TASK DIRECTIONS:
Begin at the line containing "Detective นักสืบ (902, 373)" in the data below and go on through the line containing "[検索を実行する] (387, 99)", repeating each line exactly; include both ends and no other line.

BEGIN THE DATA

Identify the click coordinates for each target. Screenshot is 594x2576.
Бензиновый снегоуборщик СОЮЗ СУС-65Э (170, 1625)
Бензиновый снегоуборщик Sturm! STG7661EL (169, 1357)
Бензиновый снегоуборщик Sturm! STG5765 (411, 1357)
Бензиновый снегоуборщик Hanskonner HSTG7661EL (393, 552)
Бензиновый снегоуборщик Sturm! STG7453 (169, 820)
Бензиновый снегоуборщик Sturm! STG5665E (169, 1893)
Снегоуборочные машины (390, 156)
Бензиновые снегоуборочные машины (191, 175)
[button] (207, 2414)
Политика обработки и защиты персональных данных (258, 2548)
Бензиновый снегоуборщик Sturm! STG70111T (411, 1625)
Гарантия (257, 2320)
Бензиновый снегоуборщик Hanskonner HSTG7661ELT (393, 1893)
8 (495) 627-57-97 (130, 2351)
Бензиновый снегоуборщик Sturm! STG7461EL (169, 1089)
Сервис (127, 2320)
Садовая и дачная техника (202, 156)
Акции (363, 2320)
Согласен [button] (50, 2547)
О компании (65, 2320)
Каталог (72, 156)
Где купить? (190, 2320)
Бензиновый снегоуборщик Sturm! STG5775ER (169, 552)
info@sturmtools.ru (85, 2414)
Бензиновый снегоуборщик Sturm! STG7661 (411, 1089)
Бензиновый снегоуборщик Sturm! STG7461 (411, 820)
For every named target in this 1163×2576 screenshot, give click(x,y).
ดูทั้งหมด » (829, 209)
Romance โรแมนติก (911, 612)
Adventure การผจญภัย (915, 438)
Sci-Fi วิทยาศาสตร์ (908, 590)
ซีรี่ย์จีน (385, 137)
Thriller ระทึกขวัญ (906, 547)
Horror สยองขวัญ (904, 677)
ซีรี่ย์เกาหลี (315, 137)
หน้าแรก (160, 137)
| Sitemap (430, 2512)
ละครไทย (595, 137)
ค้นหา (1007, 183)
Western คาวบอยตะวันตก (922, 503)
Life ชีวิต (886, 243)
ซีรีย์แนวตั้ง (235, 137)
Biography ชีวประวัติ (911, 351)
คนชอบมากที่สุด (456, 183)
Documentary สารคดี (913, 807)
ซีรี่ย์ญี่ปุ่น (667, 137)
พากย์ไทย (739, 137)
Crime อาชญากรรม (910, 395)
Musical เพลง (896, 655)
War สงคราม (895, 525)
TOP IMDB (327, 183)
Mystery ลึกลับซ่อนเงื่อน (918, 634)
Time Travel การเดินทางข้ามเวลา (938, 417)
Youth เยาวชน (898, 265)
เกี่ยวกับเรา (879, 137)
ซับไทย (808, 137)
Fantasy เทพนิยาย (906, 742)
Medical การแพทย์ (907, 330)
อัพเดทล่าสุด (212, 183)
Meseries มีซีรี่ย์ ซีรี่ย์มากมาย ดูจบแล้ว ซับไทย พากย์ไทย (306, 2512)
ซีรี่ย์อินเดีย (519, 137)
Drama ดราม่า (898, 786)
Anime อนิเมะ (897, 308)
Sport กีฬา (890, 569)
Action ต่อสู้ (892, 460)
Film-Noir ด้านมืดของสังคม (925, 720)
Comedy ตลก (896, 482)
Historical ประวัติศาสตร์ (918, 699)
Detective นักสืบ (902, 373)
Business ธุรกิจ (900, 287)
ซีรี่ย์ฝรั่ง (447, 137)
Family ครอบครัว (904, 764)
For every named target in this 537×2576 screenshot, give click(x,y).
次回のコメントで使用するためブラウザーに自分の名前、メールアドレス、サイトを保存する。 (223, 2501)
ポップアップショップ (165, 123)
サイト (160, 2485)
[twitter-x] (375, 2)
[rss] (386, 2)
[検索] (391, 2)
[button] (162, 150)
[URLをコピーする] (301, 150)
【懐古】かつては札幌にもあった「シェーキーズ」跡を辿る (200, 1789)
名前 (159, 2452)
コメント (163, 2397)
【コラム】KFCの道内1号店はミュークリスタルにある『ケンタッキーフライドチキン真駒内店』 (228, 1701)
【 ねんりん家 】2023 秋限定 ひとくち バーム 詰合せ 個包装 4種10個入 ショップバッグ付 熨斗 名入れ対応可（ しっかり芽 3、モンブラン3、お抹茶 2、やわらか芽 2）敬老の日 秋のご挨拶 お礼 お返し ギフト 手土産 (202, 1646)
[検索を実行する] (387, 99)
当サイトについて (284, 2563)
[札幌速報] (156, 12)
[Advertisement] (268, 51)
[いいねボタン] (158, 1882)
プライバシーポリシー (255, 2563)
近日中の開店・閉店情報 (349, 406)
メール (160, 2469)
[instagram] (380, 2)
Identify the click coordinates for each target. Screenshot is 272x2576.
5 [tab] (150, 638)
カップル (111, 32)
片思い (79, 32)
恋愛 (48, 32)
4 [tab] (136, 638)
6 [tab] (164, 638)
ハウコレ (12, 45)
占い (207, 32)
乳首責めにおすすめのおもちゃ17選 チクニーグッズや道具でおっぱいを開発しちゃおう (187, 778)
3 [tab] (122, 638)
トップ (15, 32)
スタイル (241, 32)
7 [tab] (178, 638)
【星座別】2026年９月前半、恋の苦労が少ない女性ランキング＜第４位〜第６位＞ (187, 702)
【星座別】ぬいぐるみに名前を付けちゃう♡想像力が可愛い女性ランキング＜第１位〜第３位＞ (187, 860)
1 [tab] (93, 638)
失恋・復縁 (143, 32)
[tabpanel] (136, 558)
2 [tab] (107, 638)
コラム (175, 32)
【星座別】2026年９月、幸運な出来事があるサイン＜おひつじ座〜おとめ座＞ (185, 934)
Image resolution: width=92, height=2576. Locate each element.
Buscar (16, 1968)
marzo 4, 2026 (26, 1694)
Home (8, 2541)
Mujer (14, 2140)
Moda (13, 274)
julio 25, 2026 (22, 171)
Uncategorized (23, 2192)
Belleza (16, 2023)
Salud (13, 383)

END THE DATA

FINISHED EXERCISE:
Detective นักสืบ (902, 373)
Business ธุรกิจ (900, 287)
ซีรี่ย์ฝรั่ง (447, 137)
Family ครอบครัว (904, 764)
For every named target in this 537×2576 screenshot, give click(x,y).
次回のコメントで使用するためブラウザーに自分の名前、メールアドレス、サイトを保存する。 (223, 2501)
ポップアップショップ (165, 123)
サイト (160, 2485)
[twitter-x] (375, 2)
[rss] (386, 2)
[検索] (391, 2)
[button] (162, 150)
[URLをコピーする] (301, 150)
【懐古】かつては札幌にもあった「シェーキーズ」跡を辿る (200, 1789)
名前 (159, 2452)
コメント (163, 2397)
【コラム】KFCの道内1号店はミュークリスタルにある『ケンタッキーフライドチキン真駒内店』 (228, 1701)
【 ねんりん家 】2023 秋限定 ひとくち バーム 詰合せ 個包装 4種10個入 ショップバッグ付 熨斗 名入れ対応可（ しっかり芽 3、モンブラン3、お抹茶 2、やわらか芽 2）敬老の日 秋のご挨拶 お礼 お返し ギフト 手土産 (202, 1646)
[検索を実行する] (387, 99)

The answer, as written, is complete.